(Task set):
1. Answer these questions about the forum excerpt on the configuration test Action:
(a) Which function removes dates from the "dated_fields"?
(b) Which files would the Action look for in the repository?
(c) Which plan does sorelfitzgibbon ask about in relation to this work?
2. Continue the forum excerpt on the configuration test Action from the point where it ends.

Finally, I generate a list of differences, using re.sub to remove any dates from the "dated_fields".

Where to go from here

As-is, this is not an Action. However, it is shockingly complicated, and before I go any further I need feedback from the lot of you. Feel free to dive into any aspect of this, but here are some specific questions:

Is this at core a terrible idea? I don't really want to throw this away, but it will only work if the rest of you are invested in the utility of it.
Does the top-level interface seem reasonable? My vague plan is to have the Action look for all nf-configtest-*.json files (or something) in the repository. That would allow each test file to be independent.

sorelfitzgibbon

Superficially, which is as far as I'm capable of going with this, looks great to me. How does this work interplay, if at all, with the plan to capture all input configuration for every run? Can we use some of this to capture both input values and post configuration values to store? Or can we already extract those values just from the normal run?

(Collected data)
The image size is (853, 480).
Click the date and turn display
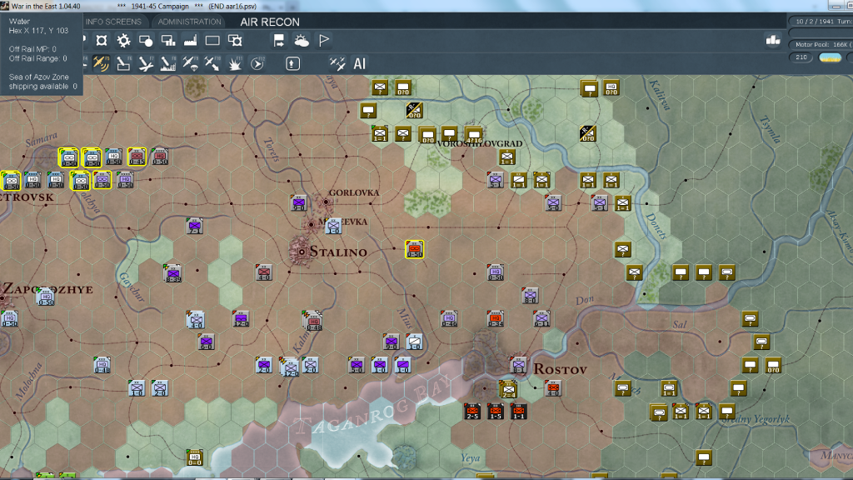[821, 22]
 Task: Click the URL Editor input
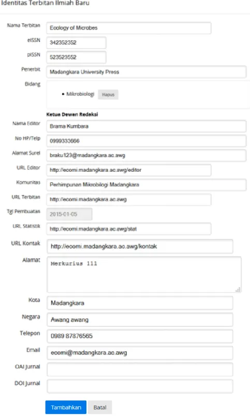129,170
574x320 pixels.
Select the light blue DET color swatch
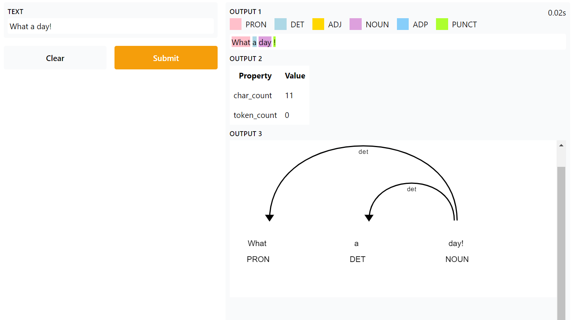[281, 24]
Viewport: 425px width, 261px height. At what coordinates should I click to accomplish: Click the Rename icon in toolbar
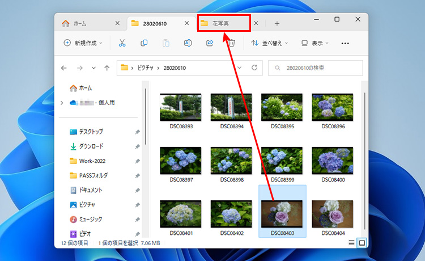[x=188, y=43]
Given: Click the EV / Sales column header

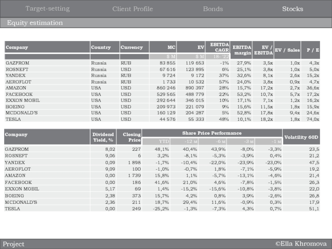Looking at the screenshot, I should 287,50.
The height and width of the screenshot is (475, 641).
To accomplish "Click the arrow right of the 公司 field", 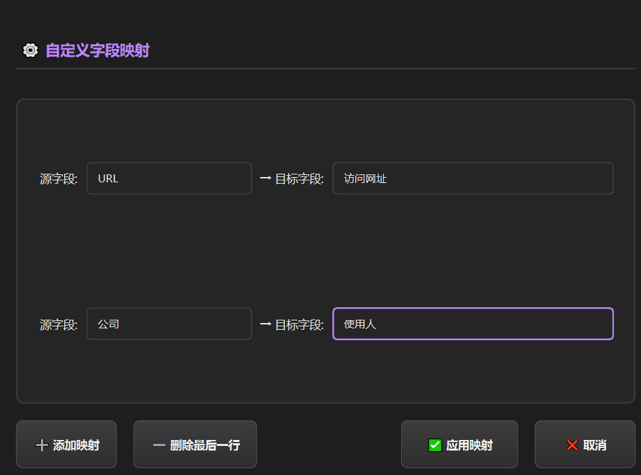I will coord(266,324).
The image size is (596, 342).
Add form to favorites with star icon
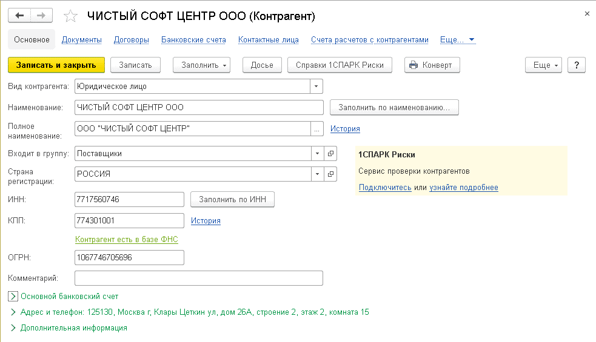[x=71, y=16]
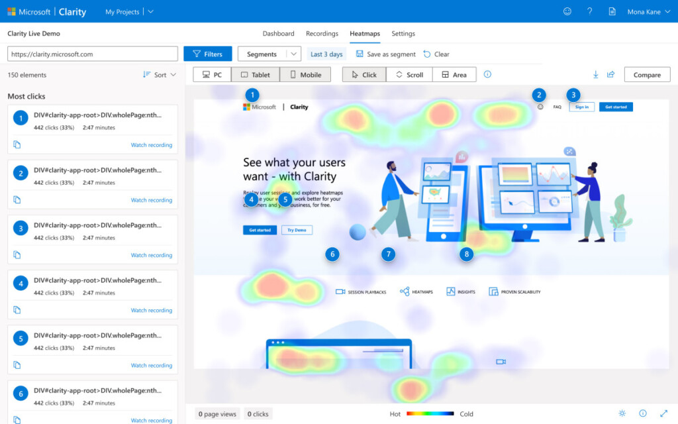Switch to the Recordings tab
This screenshot has width=678, height=424.
coord(322,33)
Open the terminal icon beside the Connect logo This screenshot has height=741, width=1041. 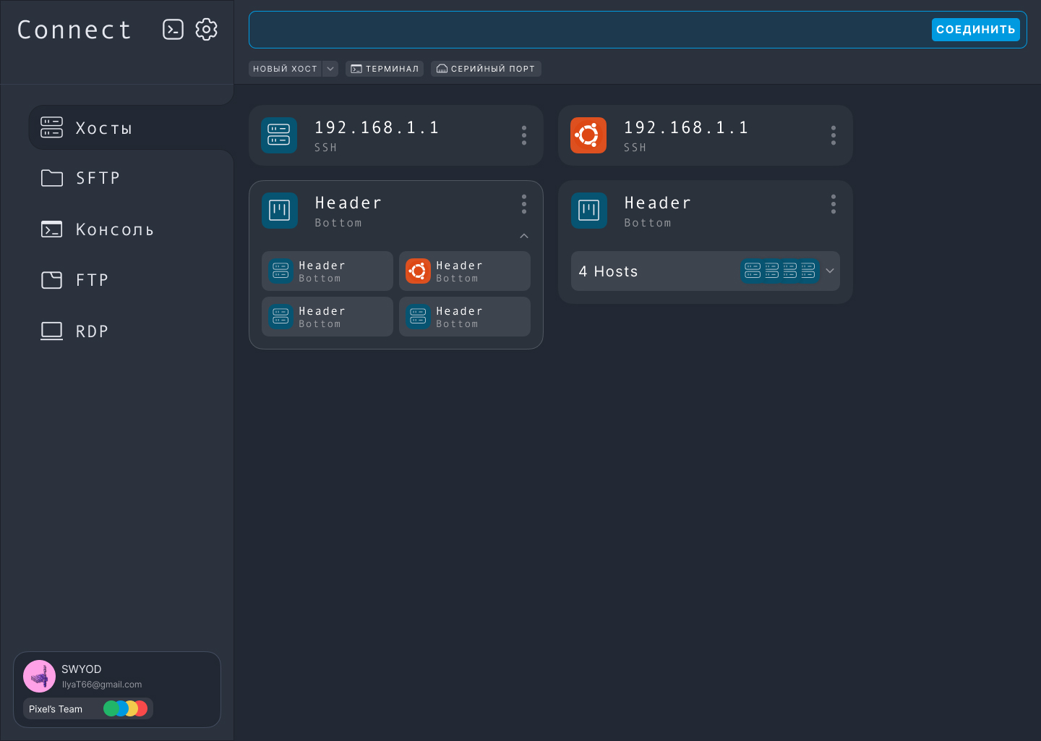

(Set of answers):
1.
(a) re.sub
(b) All nf-configtest-*.json files
(c) The plan to capture all input configuration for every run

2.
nwiltsie · 2024-02-15T17:33:26Z

How does this work interplay, if at all, with the plan to capture all input configuration for every run?

This is definitely related work. My mental framework is as follows:

We write configuration and parameter files for the pipelines (our intended inputs)
Each pipeline's configuration process renders our inputs into variety of processes to be run and inputs for each (the rendered configuration)
Nextflow executes each process (nextflow reports, pipeline outputs)

There are three problems there:

On the input side, we control the intended inputs, but the pipelines actually work with the rendered configuration. Something might go wrong in that translation or change inadvertently.
On the output side, we can only infer pieces of the rendered configuration from the Nextflow reports.
On the output side, even assuming we have the full rendered configuration, we can't back-calculate the original human inputs.

This work partially addresses the first problem by helping us be consistent in the rendering/translation process (although it doesn't say anything about it being right). Sufficient test coverage with this tool might convince us of the "rightness".

@j2salmingo's work with uclahs-cds/pipeline-Nextflow-config#43 addresses the second problem by capturing the full rendered configuration with the pipeline results.

To my knowledge, the third problem is currently unaddressed.

sorelfitzgibbon · 2024-02-15T19:35:57Z

Thanks, I agree it would be helpful to solve all three problems.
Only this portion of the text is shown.